Through their simple technology, Fresh Food Connect is introducing more homegrown, nutrient-dense produce into our food system. Backyard gardeners can download the Fresh Food Connect app and get connected to a local nonprofit food bank in their neighborhood. The app allows gardeners to choose to drop off their donations or arrange for a pickup. The produce then arrives at the local nonprofit who can distribute it to people in need.
There is something so powerful about hyper-local food that has not traveled across states or countries to make it to your table. When food is grown in a backyard garden — far from industrial livestock production and harmful chemicals — and transported within the same zip code, the risk for contamination is extremely low.
“People are putting a lot of love into this head of lettuce,” continues Birdsong, “[gardeners] are donating the food they are really proud of […] not just the leftovers from their gardens.” Through the food they share, gardeners gain a sense of connection to their community. Their gardens take on a new sense of purpose, and some gardeners eventually volunteer or financially contribute to their local food pantry creating a ripple effect from the simple gesture of providing nourishment to their neighbors.
To break the cycles of inequity in our food system, all people need access to nutrient-rich produce. Fresh Food Connect envisions a world where all gardeners plant an extra row of lettuce or one more tomato plant to help feed families that live just a few streets over — a world where communities come together to create a sustainable food system.

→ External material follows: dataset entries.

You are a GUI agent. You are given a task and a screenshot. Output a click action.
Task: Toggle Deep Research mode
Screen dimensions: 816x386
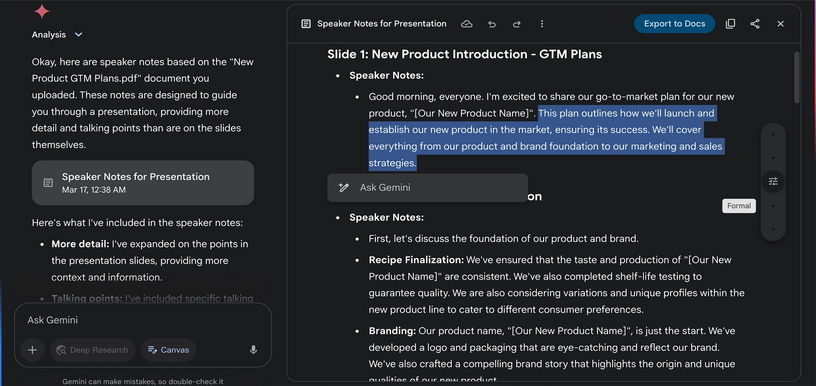(x=93, y=350)
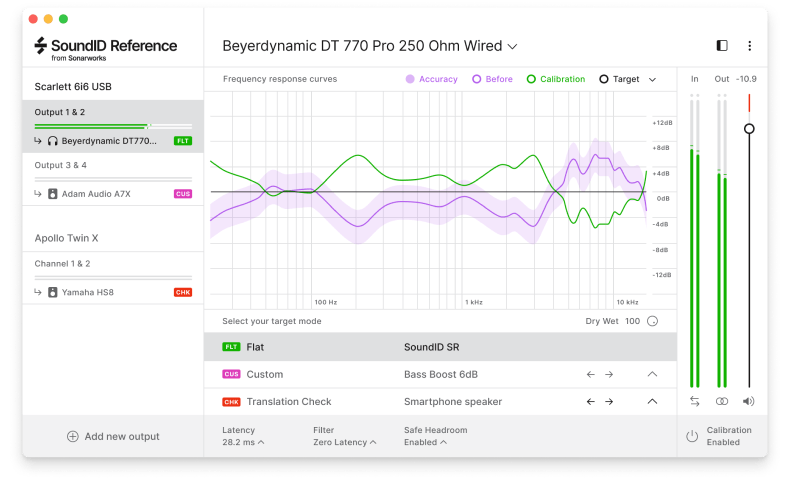The image size is (790, 480).
Task: Toggle the Calibration curve display
Action: click(555, 79)
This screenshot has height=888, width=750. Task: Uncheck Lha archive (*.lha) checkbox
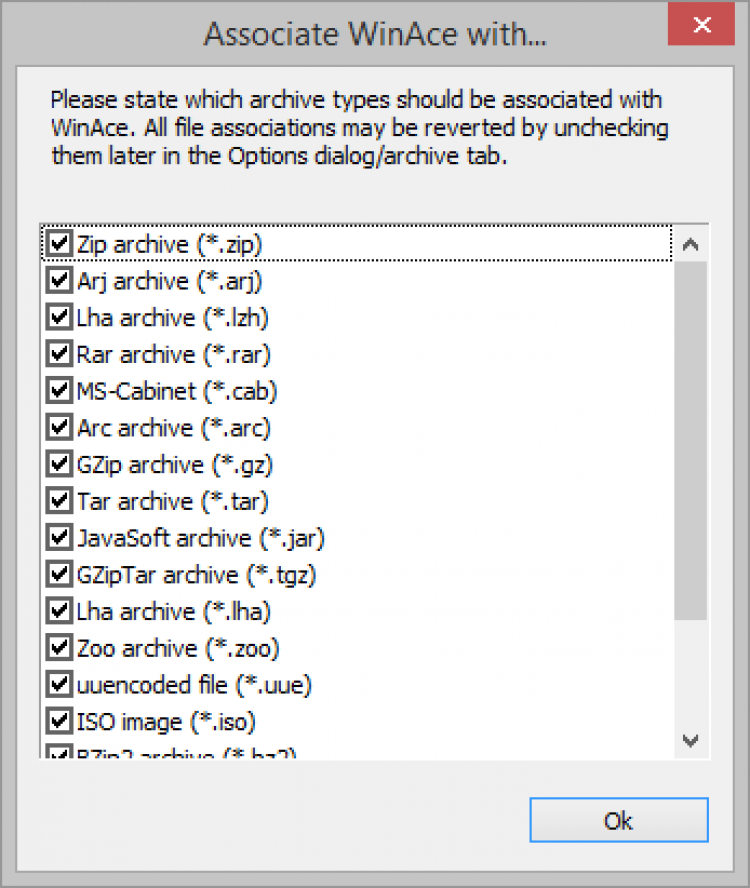click(59, 611)

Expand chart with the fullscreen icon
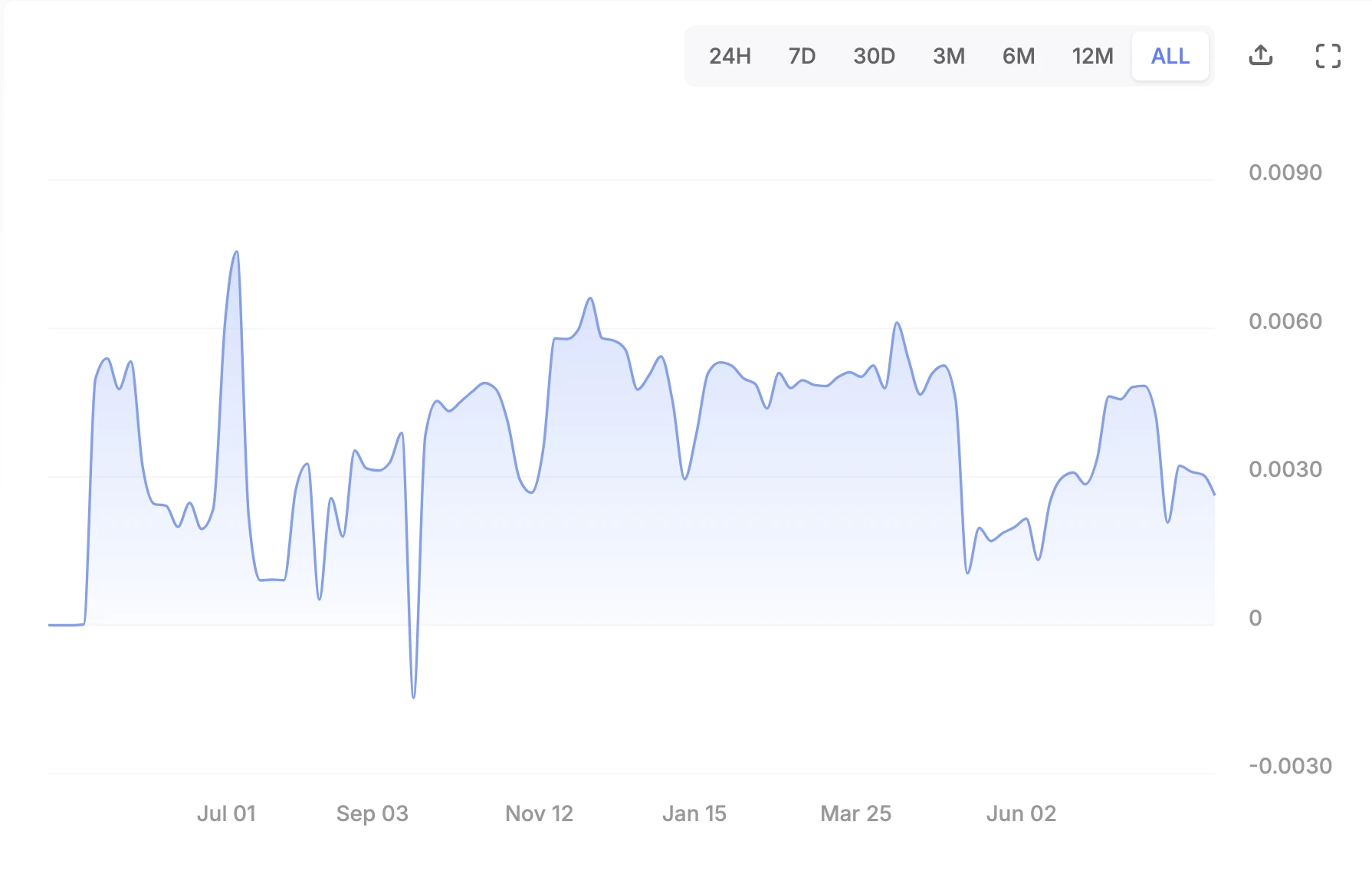tap(1328, 56)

What began in one zip code in Denver, the Fresh Food Connect movement is now operating in over 1,300 zip codes across 20 states. The organization has grown rapidly in just five short years, and Fresh Food Connect remains focused on getting the word out to even more communities. In order to give families access to the nutritious food they deserve, it will take “[…] all of us doing a little bit, like donating back to our food system,” says Birdsong.